(Collected data entries)
|---|
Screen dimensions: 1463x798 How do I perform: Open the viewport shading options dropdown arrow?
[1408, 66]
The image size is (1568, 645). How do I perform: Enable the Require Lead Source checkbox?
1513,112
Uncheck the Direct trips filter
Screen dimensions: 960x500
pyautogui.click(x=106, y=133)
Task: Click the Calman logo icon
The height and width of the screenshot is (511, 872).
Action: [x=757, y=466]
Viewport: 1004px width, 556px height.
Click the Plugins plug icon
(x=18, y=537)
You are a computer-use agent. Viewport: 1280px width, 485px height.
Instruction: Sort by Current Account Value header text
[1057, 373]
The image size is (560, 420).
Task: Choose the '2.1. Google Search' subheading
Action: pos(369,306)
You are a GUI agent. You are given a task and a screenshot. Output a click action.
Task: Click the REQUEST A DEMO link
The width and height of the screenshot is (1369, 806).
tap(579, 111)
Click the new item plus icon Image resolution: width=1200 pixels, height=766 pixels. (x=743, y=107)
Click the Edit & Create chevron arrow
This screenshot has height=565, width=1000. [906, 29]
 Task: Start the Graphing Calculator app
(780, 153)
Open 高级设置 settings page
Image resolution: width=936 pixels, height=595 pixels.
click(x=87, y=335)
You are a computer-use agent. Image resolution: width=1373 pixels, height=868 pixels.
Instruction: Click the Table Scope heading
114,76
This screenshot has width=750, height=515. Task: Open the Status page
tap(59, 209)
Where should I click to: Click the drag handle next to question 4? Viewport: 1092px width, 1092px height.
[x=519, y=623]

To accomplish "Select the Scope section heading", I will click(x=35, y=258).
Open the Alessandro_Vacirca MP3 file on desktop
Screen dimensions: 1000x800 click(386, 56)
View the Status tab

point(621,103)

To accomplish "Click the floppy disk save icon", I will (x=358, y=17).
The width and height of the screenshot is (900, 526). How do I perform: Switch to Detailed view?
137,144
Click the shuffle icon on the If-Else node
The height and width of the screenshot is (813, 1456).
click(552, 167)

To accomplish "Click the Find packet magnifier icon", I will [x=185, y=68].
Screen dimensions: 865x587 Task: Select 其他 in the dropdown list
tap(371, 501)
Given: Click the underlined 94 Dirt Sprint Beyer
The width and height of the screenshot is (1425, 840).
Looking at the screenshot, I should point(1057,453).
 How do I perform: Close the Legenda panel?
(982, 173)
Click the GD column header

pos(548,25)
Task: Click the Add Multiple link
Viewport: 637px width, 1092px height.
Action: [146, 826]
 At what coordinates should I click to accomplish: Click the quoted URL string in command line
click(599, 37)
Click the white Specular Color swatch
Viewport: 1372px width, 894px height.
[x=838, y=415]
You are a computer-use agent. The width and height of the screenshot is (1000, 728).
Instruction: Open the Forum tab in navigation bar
|---|
_WHAT YOU NEED TO DO_
Return the whole of the data, character for character.

_TASK ANSWER_
Screen dimensions: 1463x798 How do I perform: Open the viewport shading options dropdown arrow?
[1408, 66]
The image size is (1568, 645). How do I perform: Enable the Require Lead Source checkbox?
1513,112
Uncheck the Direct trips filter
Screen dimensions: 960x500
pyautogui.click(x=106, y=133)
Task: Click the Calman logo icon
The height and width of the screenshot is (511, 872).
Action: [x=757, y=466]
Viewport: 1004px width, 556px height.
Click the Plugins plug icon
(x=18, y=537)
You are a computer-use agent. Viewport: 1280px width, 485px height.
Instruction: Sort by Current Account Value header text
[1057, 373]
The image size is (560, 420).
Task: Choose the '2.1. Google Search' subheading
Action: pos(369,306)
You are a GUI agent. You are given a task and a screenshot. Output a click action.
Task: Click the REQUEST A DEMO link
The width and height of the screenshot is (1369, 806).
tap(579, 111)
Click the new item plus icon Image resolution: width=1200 pixels, height=766 pixels. (x=743, y=107)
Click the Edit & Create chevron arrow
This screenshot has height=565, width=1000. [906, 29]
 Task: Start the Graphing Calculator app
(780, 153)
Open 高级设置 settings page
Image resolution: width=936 pixels, height=595 pixels.
click(x=87, y=335)
You are a computer-use agent. Image resolution: width=1373 pixels, height=868 pixels.
Instruction: Click the Table Scope heading
114,76
This screenshot has width=750, height=515. Task: Open the Status page
tap(59, 209)
Where should I click to: Click the drag handle next to question 4? Viewport: 1092px width, 1092px height.
[x=519, y=623]

To accomplish "Select the Scope section heading", I will click(x=35, y=258).
Open the Alessandro_Vacirca MP3 file on desktop
Screen dimensions: 1000x800 click(386, 56)
View the Status tab

point(621,103)

To accomplish "Click the floppy disk save icon", I will (x=358, y=17).
The width and height of the screenshot is (900, 526). How do I perform: Switch to Detailed view?
137,144
Click the shuffle icon on the If-Else node
The height and width of the screenshot is (813, 1456).
click(552, 167)

To accomplish "Click the Find packet magnifier icon", I will [x=185, y=68].
Screen dimensions: 865x587 Task: Select 其他 in the dropdown list
tap(371, 501)
Given: Click the underlined 94 Dirt Sprint Beyer
The width and height of the screenshot is (1425, 840).
Looking at the screenshot, I should point(1057,453).
 How do I perform: Close the Legenda panel?
(982, 173)
Click the GD column header

pos(548,25)
Task: Click the Add Multiple link
Viewport: 637px width, 1092px height.
Action: [146, 826]
 At what coordinates should I click to accomplish: Click the quoted URL string in command line
click(599, 37)
Click the white Specular Color swatch
Viewport: 1372px width, 894px height.
[x=838, y=415]
You are a computer-use agent. The width and height of the screenshot is (1000, 728).
Instruction: Open the Forum tab in navigation bar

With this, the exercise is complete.